9. Monitoring & Observability¶
9.1. Key Metrics¶
Elasticsearch (DigitalOcean):
Query latency by stage (vector search, n-gram search, join operations).
Cache hit rate for IPA queries.
Index size and growth rate (GB/month).
kNN search recall@k (requires manual evaluation dataset).
Django:
Epitran conversion success rate per language.
ONNX model inference latency (p50, p95, p99).
Model memory footprint per Django worker.
Query fallback frequency (vector → n-gram → fuzzy).
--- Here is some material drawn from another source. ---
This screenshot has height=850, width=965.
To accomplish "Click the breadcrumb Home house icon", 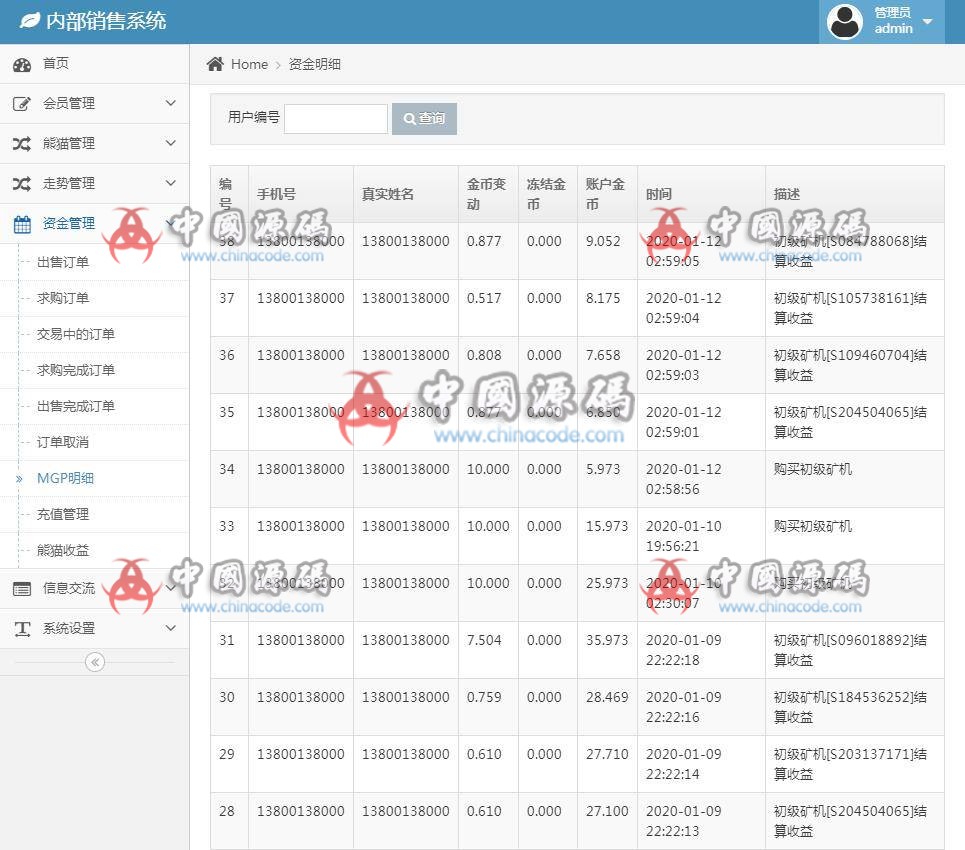I will [x=215, y=64].
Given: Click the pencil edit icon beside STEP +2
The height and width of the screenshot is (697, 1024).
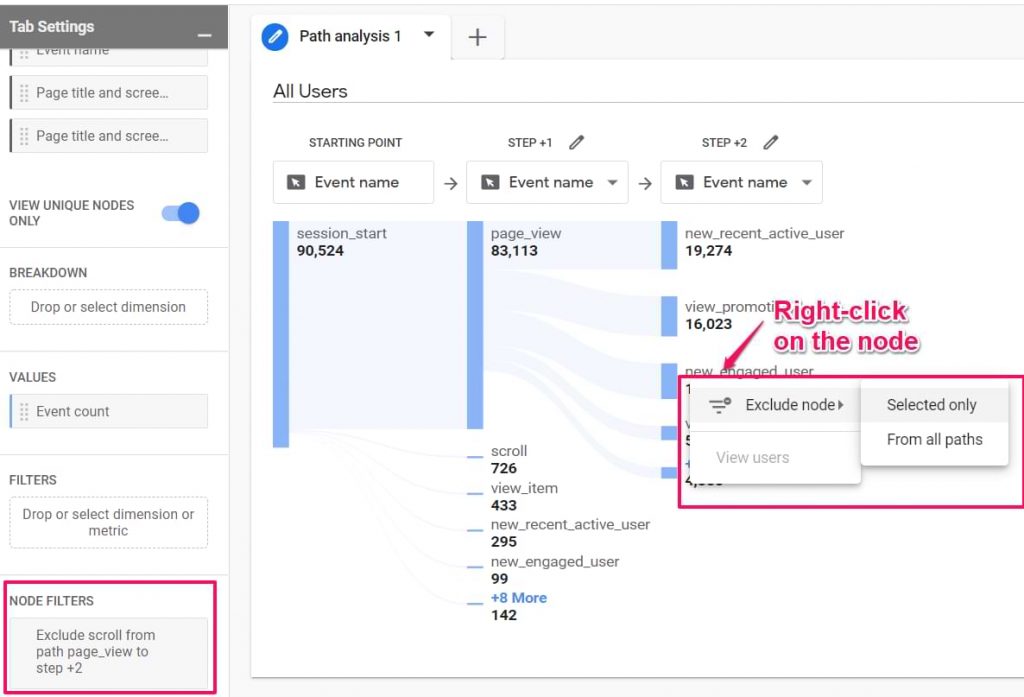Looking at the screenshot, I should tap(770, 143).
User search satisfaction (requires click-through tracking).
Pitt Pipeline:
Bulk push success rate (target: >99.9%).
Retry queue depth (alert if >1000).
Embedding generation throughput (docs/hour).
Model training convergence (validation loss).
9.2. Dashboards¶
Grafana (DigitalOcean):
Real-time search performance.
Elasticsearch cluster health.
IPA cache efficiency.
Local monitoring (Pitt):
Bulk operation logs.
Model training metrics (TensorBoard).
Data pipeline status.
9.3. Alerting¶
Critical: Elasticsearch cluster red, bulk push failure rate >1%.
Warning: Retry queue >500, IPA conversion failures >5%.
Info: New embedding version deployed, dataset ingestion started.